TASK DETAILS:
Retype all of the material below word for word, leaving out the pictures.

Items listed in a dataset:

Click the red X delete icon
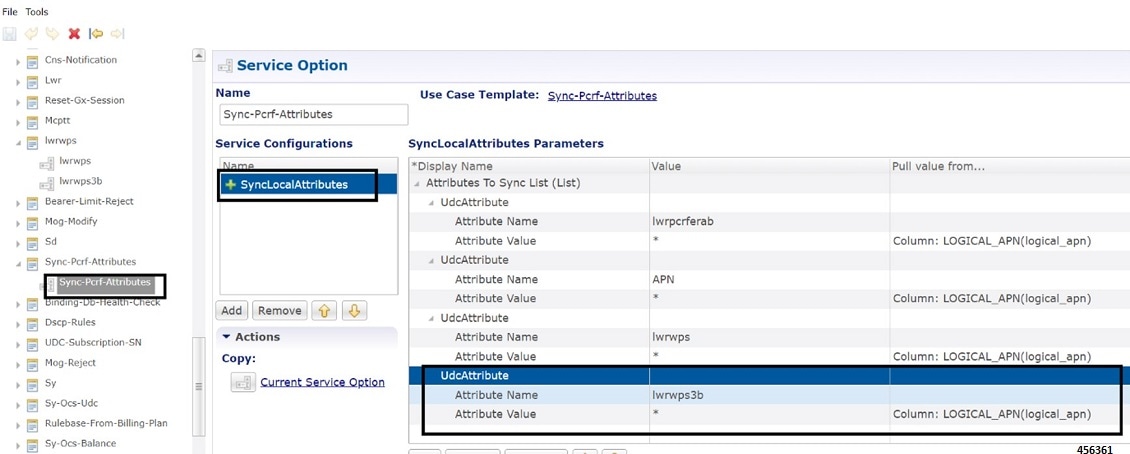1130x454 pixels. (74, 34)
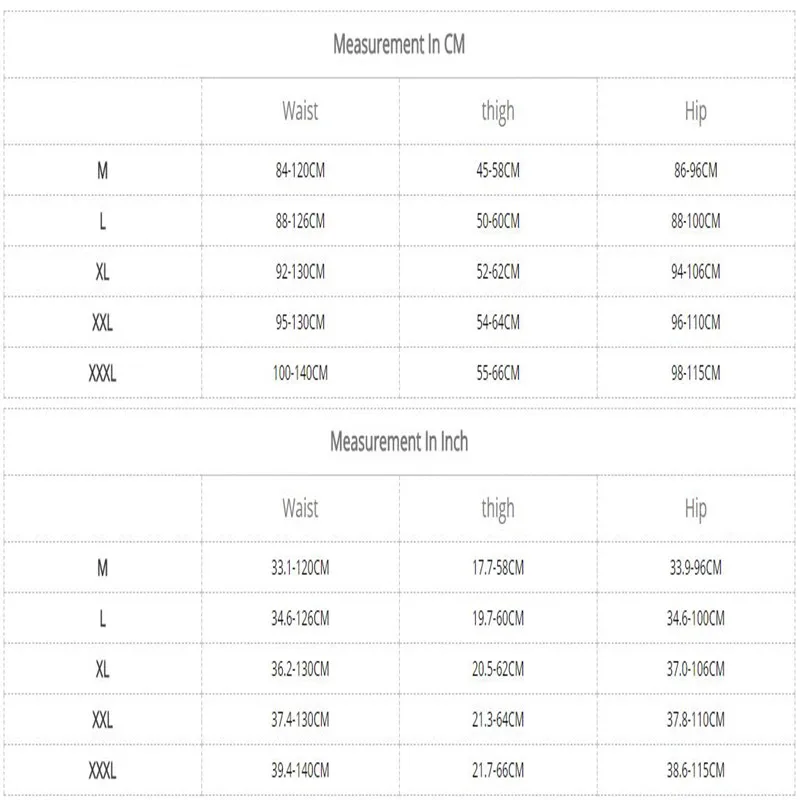
Task: Click the 33.1-120CM waist cell
Action: (x=300, y=568)
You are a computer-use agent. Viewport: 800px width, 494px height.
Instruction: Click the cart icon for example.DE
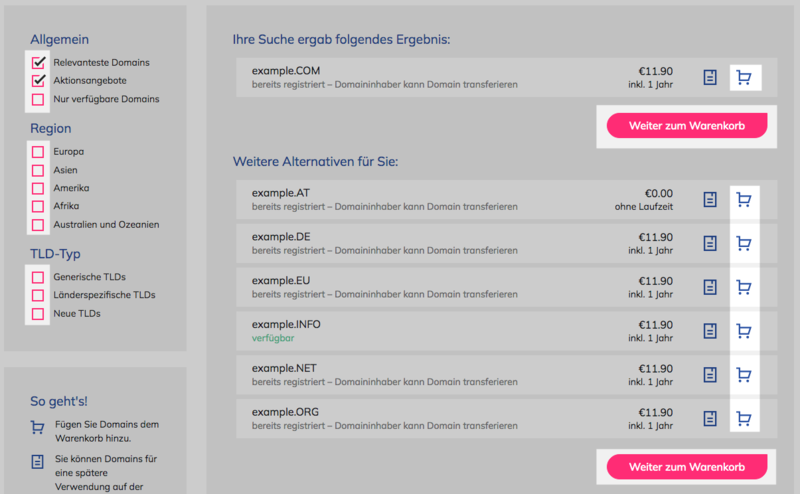[x=744, y=243]
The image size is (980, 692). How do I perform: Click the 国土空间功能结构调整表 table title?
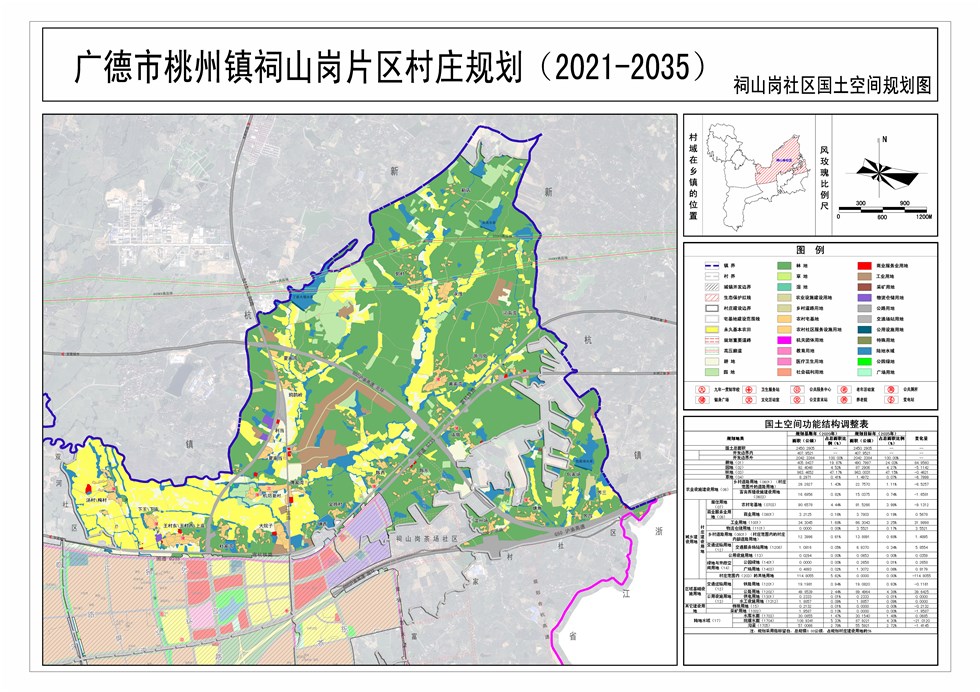coord(810,424)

RESPONSE TO THIS EXERCISE:
Click the red X delete icon
1130x454 pixels. (74, 34)
Task: Click the 33.1-120CM waist cell
Action: (x=300, y=568)
You are a computer-use agent. Viewport: 800px width, 494px height.
Instruction: Click the cart icon for example.DE
[x=744, y=243]
The image size is (980, 692). How do I perform: Click the 国土空间功能结构调整表 table title?
coord(810,424)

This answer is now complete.